Bob Cropf

End of capitalism?

In economics, public finance on February 13, 2009 at 8:32 PM

Fascinating interview with social thinker Immanuel Wallerstein to be found here. Wallerstein is not an economist but is a highly respected social thinker. This is the first time I’ve heard of Jae-Jung Suh, who is his interviewer.

Wallerstein makes several provocative statements during the course of the interview, such as the following:
“I think U.S. hegemony has been in decline ever since that time. I analyze these things in terms of what are called Kondratieff (Kondratiev) phases, and we entered a Kondratieff B phase at about that time. The world economy has been in relative stagnation for 30 years. ”

“The second thing that happens when you have a Kondratieff B phase is that people who want to make a lot of money shift to the financial sphere; basically, speculation through debt mechanisms of various kinds.”

“There is a crisis of the capitalist system, that is to say we have the conjuncture of normal downturn processes. What I think of as the fundamental crisis of the system is such that I don’t think the system will be here 20 or 30 years from now. It will have disappeared and been completely replaced by some other kind of world system.”

“We can have a system better than capitalism or we can have a system that is worse than capitalism. The only thing we can’t have is a capitalist system. Now, I have given you a short version of the whole argument.”

All in all, the interview makes for fascinating, if a little dense, reading. Note that Wallenstein is not stating that capitalism’s demise, as he sees it,will lead to a Marxist future. He does not predict what will happen. He simply says the world order will be different from the one that has dominated the world for the last 100 or so years.

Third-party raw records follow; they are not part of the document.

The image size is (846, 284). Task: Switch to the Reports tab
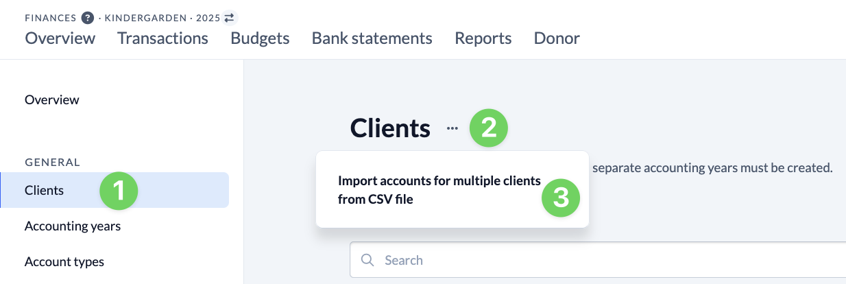tap(483, 38)
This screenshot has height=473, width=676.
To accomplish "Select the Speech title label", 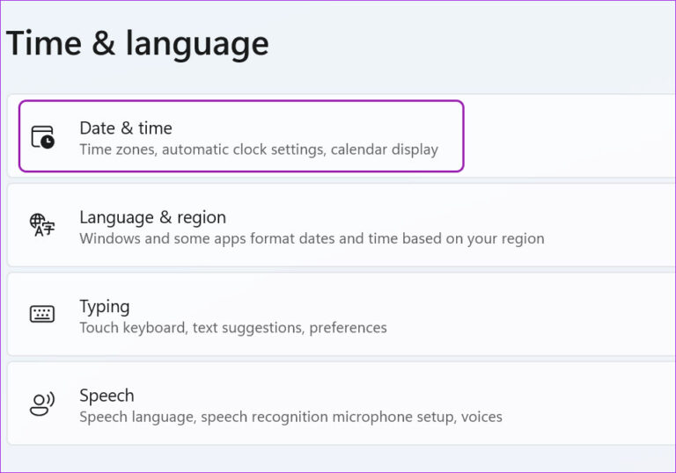I will [107, 395].
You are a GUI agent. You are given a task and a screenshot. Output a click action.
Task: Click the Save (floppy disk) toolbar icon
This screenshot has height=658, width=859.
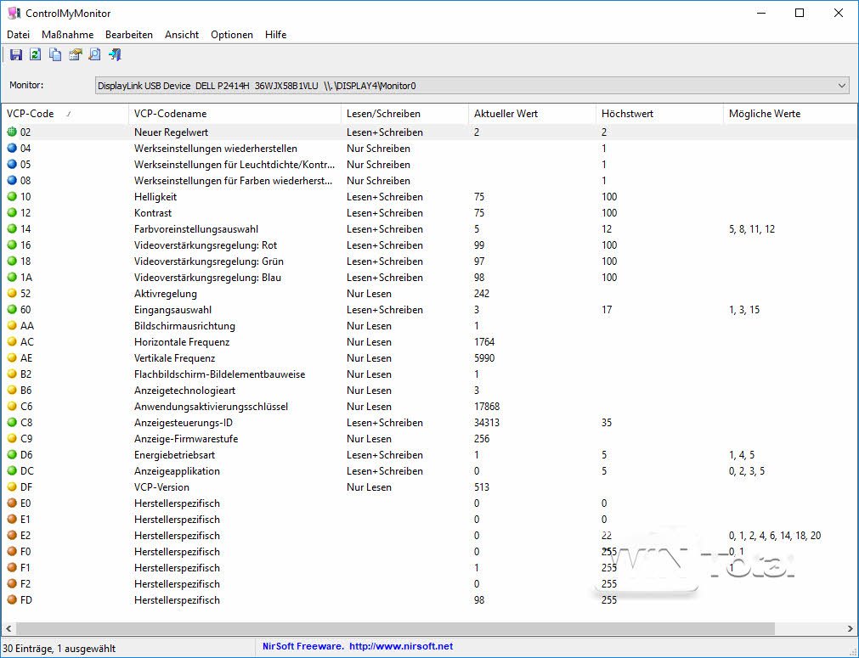15,55
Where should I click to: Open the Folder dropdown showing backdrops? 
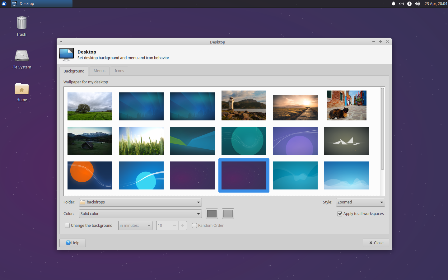pyautogui.click(x=140, y=202)
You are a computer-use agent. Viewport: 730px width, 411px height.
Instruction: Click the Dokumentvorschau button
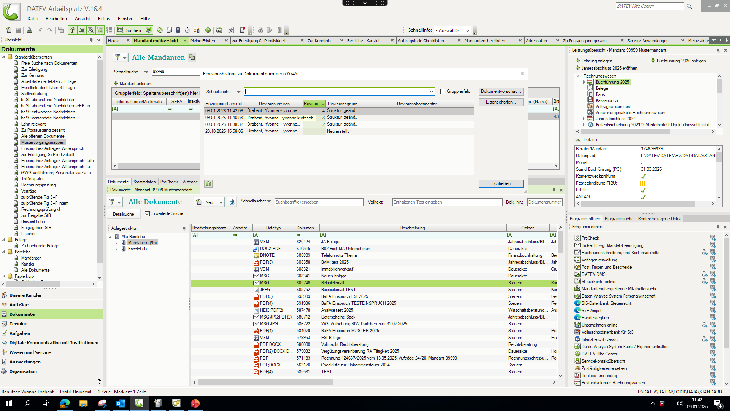(501, 91)
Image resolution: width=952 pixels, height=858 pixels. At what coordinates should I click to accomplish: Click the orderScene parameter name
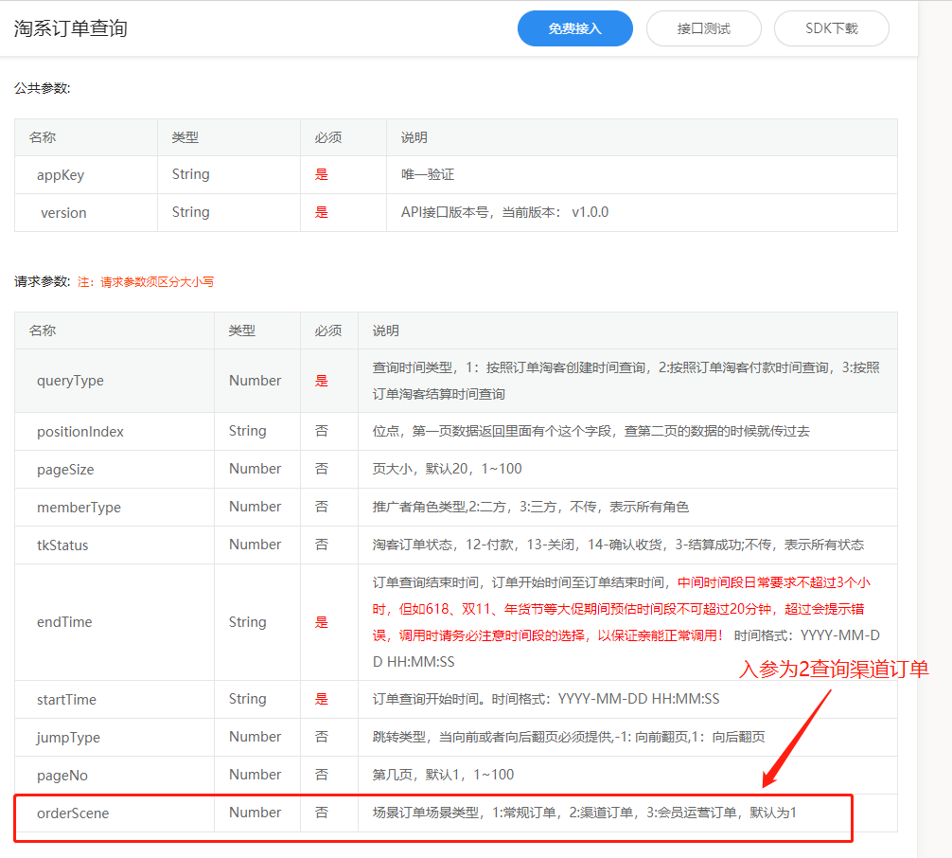tap(73, 813)
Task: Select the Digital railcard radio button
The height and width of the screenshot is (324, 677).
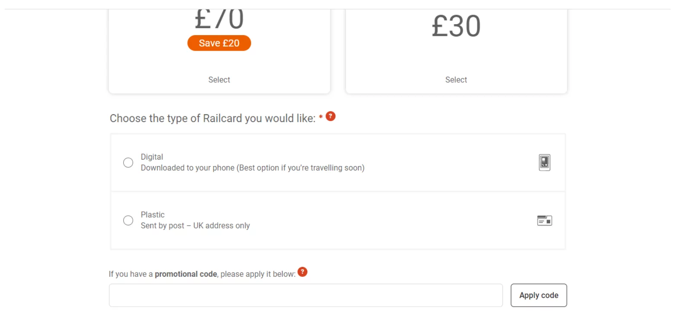Action: (128, 163)
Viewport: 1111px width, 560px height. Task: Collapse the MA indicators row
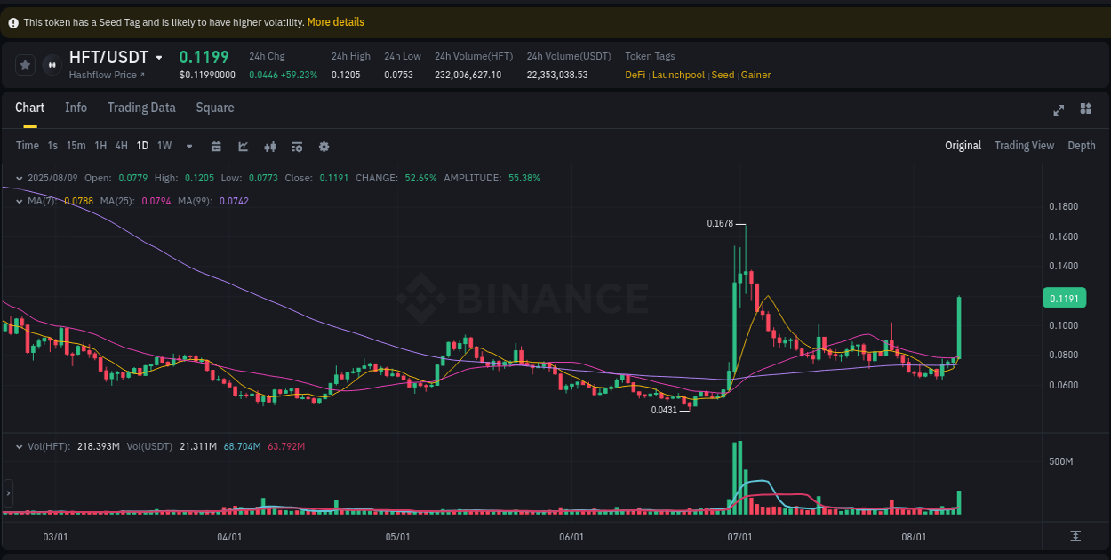(20, 201)
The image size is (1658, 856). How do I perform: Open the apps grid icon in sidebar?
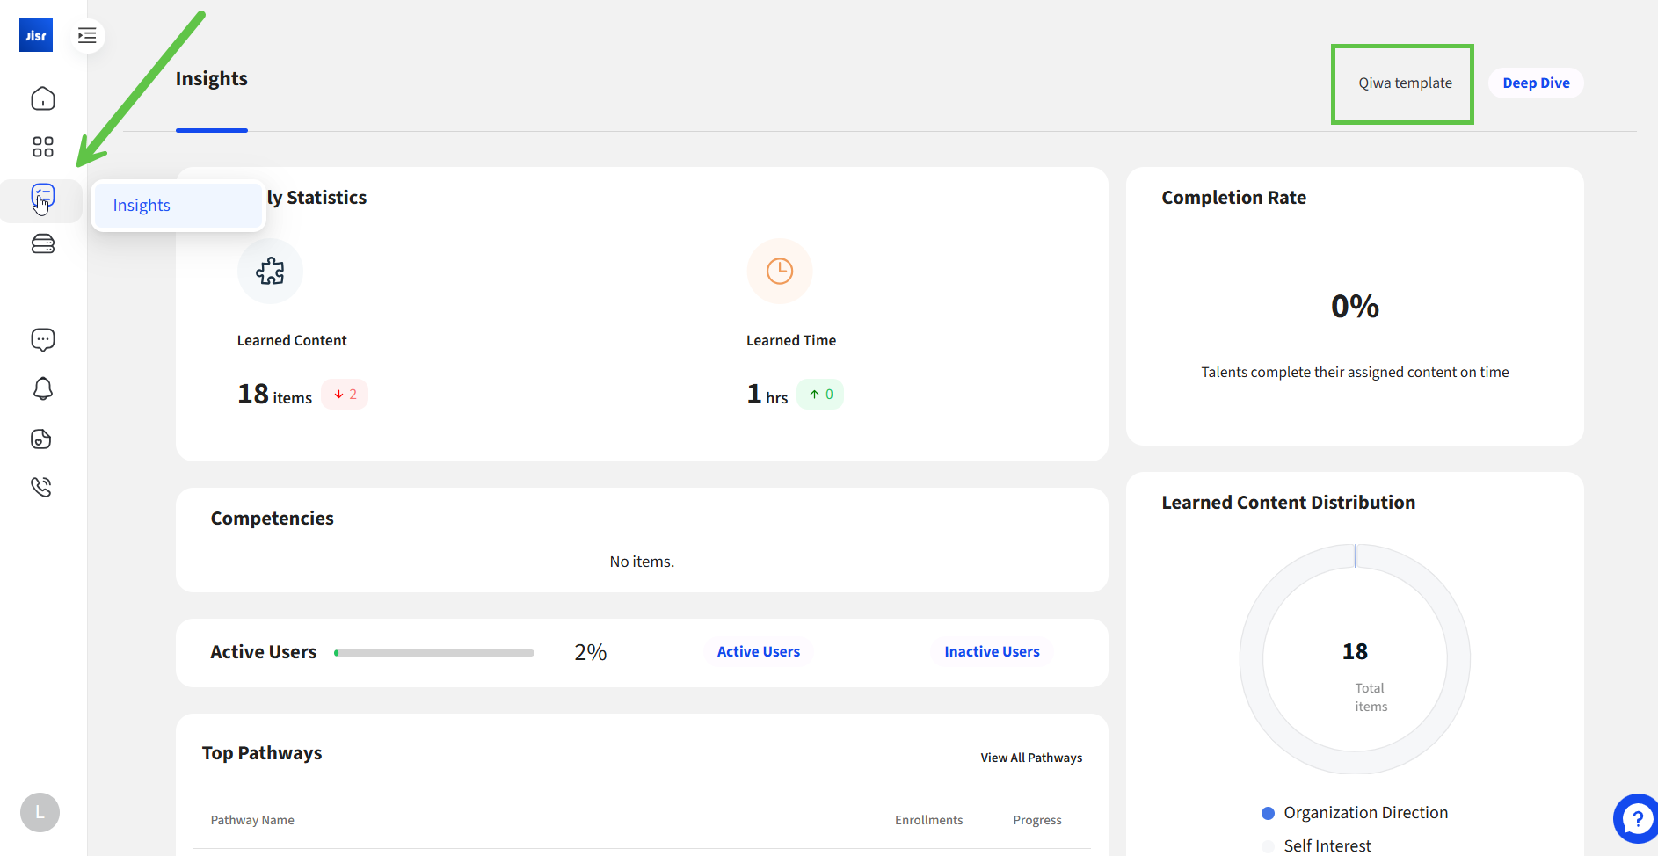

  1. Wallerstien has an interesting world view of the decline of US influence, but I don’t see a departure from capitalism. Much of the world (Russia, China, Brazil, etc.) has been enjoying the fruits of economic growth, and will want more. I think it would require a far greater world crisis, such as ecological disaster, world famine, etc. to push us to toward a Jacoben world.

  2. Huh, Chris, you don´t seem to understand.
    Is not as if you WANT to, but you CAN´t to. Wallerstein implies that trying to maintain capitalism at all costs will lead to a worse situation, it will imply using weapons, maybe even nuclear ones. And your “Far greater world crisis” is already here. He wishes a better system would be put into place, but he implies NOTHING IS GUARANTEED. It could be a “Mad Max” world. Capitalism is exhausted, you can´t make any more profit off of the present model, if the USA can´t with al their might, BRIC countries are even less capable of it.